--- Start of DATASET RECORDS ---

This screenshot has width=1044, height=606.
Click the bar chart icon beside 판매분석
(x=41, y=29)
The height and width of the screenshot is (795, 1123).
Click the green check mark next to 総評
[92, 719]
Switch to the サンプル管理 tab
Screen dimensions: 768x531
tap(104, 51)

--- End of DATASET RECORDS ---

→ PROBLEM REQUIREMENTS:
Please locate every line in the listing above that contains the string "Click", matching case, and copy each of those lines.

→ RESULT OF THIS EXERCISE:
Click the bar chart icon beside 판매분석
Click the green check mark next to 総評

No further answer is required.